Author's notes:
- Karakter hanya milik Masashi Kishimoto.
- Ditulis hanya untuk hiburan.
- Fanficcer tidak mendapatkan keuntungan materi apa pun dari fanfiction ini.
- Alternate universe setting out of character.
- Romance, Angst, Fantasy, Drama, Mystery.
Black Blood
.
.
.
Chapter Three
A House
.
.
.
Tubuh ringkih itu terasa begitu dingin dalam pangkuan Chouchou. Tak peduli pemuda ini sama sekali tidak mengharapkan kehadirannya, hal pertama yang terpikir di kepala Chouchou dalam situasi mendesak seperti ini adalah menolongnya!
Sambil menahan tubuh pemuda itu agar tidak terjatuh, Chouchou memungut kunci rumah yang tergeletak di lantai parket. Dengan sedikit kesulitan, ia membuka pintu rumah itu. Dipapahnya si pemuda ke dalam.
Rumah itu seperti baru saja dibeli dari agen properti, tidak banyak mebel hingga nyaris kosong. Beruntung ada sofa panjang yang Chouchou temukan di sana hingga ia bisa cepat-cepat merebahkan tubuh pemuda ini.
Ditatapnya pemuda yang tengah terbaring lemas itu. Dadanya bergerak naik-turun dengan cepat, tampak sangat kesulitan bernapas dan dari wajahnya ia terlihat begitu kesakitan. Chouchou merogoh sakunya, hendak mengambil ponsel, menelepon layanan kesehatan.
Sayangnya Chouchou tidak menemukan apa pun dalam sakunya selain beberapa lembar uang sisa ongkos kereta tadi. Ah, sial! Ponselnya tertinggal di ruang ganti Mrs. Wingsely.
Ia tak tahu mengapa, tapi ia cemas sekali akan keadaan pemuda itu. Dalam keadaan takut, ia melepaskan mantel pemuda itu dari tubuhnya, meraba saku mantel pemuda itu, mencari-cari ponsel. Ia tidak peduli apakah sopan atau tidak melakukan ini, tapi ini keadaan darurat.

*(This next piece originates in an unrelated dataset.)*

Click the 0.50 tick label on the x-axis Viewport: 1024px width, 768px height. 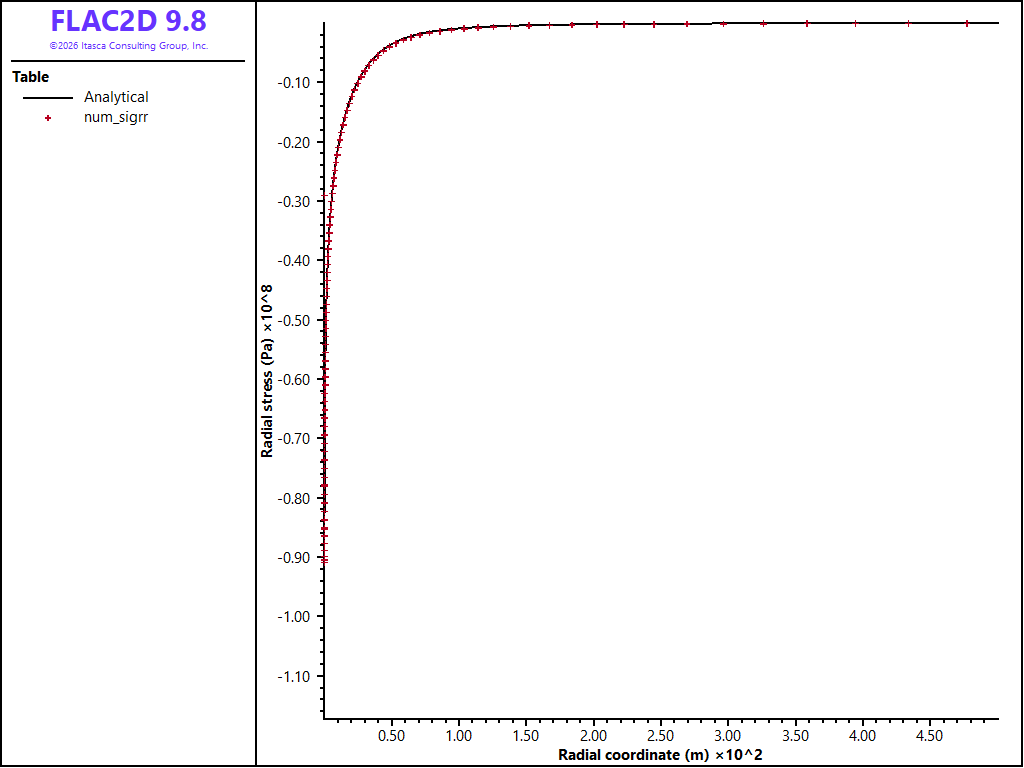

Setelah mencari di setiap saku, ia hampir tidak percaya bahwa pemuda itu juga tidak mengantongi ponsel! Sakunya hanya berisi sebuah dompet kulit, tidak ada benda lain.
Chouchou menyalakan lampu dan menyisir ruangan demi ruangan, mencari telepon rumah yang bisa ia gunakan. Tapi ia tidak menemukan apa pun selain meja foyer yang kosong, ruang baca tanpa buku, dapur yang dingin seperti tidak pernah digunakan, dan kamar tidur dengan ranjang yang diberi seprai seadanya.
Petir yang menggelegar di luar menambah perasaan tak nyaman.
Chouchou kembali ke ruang tamu dengan keadaan gelisah. Bagaimana ini? Tidak ada satu pun telepon di rumah ini dan ia sama sekali tidak menemukan telepon umum di sepanjang Locket Road. Ia tidak bisa menghubungi siapa pun.
Dengan hati-hati, Chouchou memindahkan pemuda itu ke ruang tidur. Paling tidak di sana pemuda itu bisa berbaring lebih nyaman dan hangat.
Setelahnya Chouchou mencari selimut di lemari. Beruntung ia menemukan satu di antara beberapa potong pakaian. Segera ia selimuti pemuda itu dengan selimut flanel yang hangat.
Keadaannya belum membaik. Dalam situasi ini ia tidak bisa mengandalkan apa pun selain kemampuannya. Ia kembali membuka lemari, mencari handuk dan membawanya ke dapur. Di sana ia memanaskan air dalam panci.
Lagi-lagi ia hampir tidak percaya dengan apa yang dilihatnya. Kabinet dapur, kulkas, meja makan, semuanya kosong. Yang bisa dikonsumsi di sana tidak lebih hanyalah air dari keran dan sekaleng teh Twinings yang kemungkinan besar tidak sengaja ditinggalkan pemilik rumah sebelumnya.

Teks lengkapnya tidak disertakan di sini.